It’s pretty wild that you spend so much money on an Apple device only to have the cable that’s meant to charge the thing fray like a cheap piece of plastic bought from the kiosk on the corner of your street. If a new patent is to be believed, Tim Cook is actually doing something about his company’s shoddy cables. The filed paperwork suggests that Apple is in the process of developing a “Cable with Variable Stiffness” which should hopefully eliminate the fraying that renders so many cables nearly unusable after a year.
We can thank AppleInsider for picking up on the patent which details how the cable would function, although from the sounds of it Apple hasn’t exactly nailed down the final design. The general idea is to give the length of the cable different points of stiffness while not making any one part of it any thicker than another part. In doing so, it will be able to discard the “strain relief sleeve” that fits on either end of the cable, which is usually the part that breaks sooner than the rest.

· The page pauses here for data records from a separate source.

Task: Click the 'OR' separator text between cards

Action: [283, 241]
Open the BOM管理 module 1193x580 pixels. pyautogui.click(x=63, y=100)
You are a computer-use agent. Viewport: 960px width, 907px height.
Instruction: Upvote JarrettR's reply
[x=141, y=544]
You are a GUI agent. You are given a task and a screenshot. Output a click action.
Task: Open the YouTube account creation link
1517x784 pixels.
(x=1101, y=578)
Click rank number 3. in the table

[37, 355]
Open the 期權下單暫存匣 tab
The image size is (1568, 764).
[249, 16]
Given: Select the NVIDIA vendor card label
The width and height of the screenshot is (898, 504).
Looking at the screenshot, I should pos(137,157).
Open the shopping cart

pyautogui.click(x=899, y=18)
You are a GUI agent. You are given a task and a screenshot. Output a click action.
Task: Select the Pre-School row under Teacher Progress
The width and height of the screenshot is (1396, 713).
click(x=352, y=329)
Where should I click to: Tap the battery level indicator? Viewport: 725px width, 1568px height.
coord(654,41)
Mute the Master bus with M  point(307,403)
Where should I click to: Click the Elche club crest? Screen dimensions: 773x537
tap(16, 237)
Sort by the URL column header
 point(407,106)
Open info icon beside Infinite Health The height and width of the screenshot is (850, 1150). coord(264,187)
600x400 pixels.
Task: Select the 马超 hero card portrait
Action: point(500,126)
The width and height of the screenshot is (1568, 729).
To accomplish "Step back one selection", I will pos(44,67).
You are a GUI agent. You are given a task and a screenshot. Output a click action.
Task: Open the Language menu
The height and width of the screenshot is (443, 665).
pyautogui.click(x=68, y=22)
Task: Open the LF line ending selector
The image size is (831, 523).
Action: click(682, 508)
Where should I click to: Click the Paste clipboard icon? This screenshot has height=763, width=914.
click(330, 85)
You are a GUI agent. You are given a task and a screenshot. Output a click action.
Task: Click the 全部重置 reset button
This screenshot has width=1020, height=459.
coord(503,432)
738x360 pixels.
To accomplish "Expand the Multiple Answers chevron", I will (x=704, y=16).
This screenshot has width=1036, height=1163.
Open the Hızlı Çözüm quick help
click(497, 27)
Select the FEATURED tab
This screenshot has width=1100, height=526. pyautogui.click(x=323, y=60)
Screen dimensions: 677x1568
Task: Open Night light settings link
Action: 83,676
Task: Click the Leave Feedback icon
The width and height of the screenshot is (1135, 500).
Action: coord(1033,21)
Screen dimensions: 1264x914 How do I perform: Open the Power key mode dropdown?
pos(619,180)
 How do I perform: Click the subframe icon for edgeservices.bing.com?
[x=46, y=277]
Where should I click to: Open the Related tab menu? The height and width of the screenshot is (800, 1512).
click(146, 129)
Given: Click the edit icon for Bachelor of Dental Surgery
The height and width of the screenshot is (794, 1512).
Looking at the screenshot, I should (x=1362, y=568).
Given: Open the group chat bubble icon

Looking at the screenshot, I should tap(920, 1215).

It’s all about the Apple’s core…
In making varying points of the cable stiffer, Apple believes that it will be able to remove any excess strain placed on the relief sleeve and improve the longevity of the cable itself. However, it is always worth mentioning when discussing patents that there’s no promise this will see the light of day; Apple might just want to sit on it in the event that it ever wants to go about saving consumers the time and money it costs to be a new charging cable.
It’s not difficult to imagine how the marketing team could spin this for future products though; one can see a future where Apple doesn’t ship their devices with cables, providing the excuse that it’s better for the environment and that everyone still has their old cable. It did it with the charging blocks for the iPhone 12 last year… who’s saying they won’t do it again?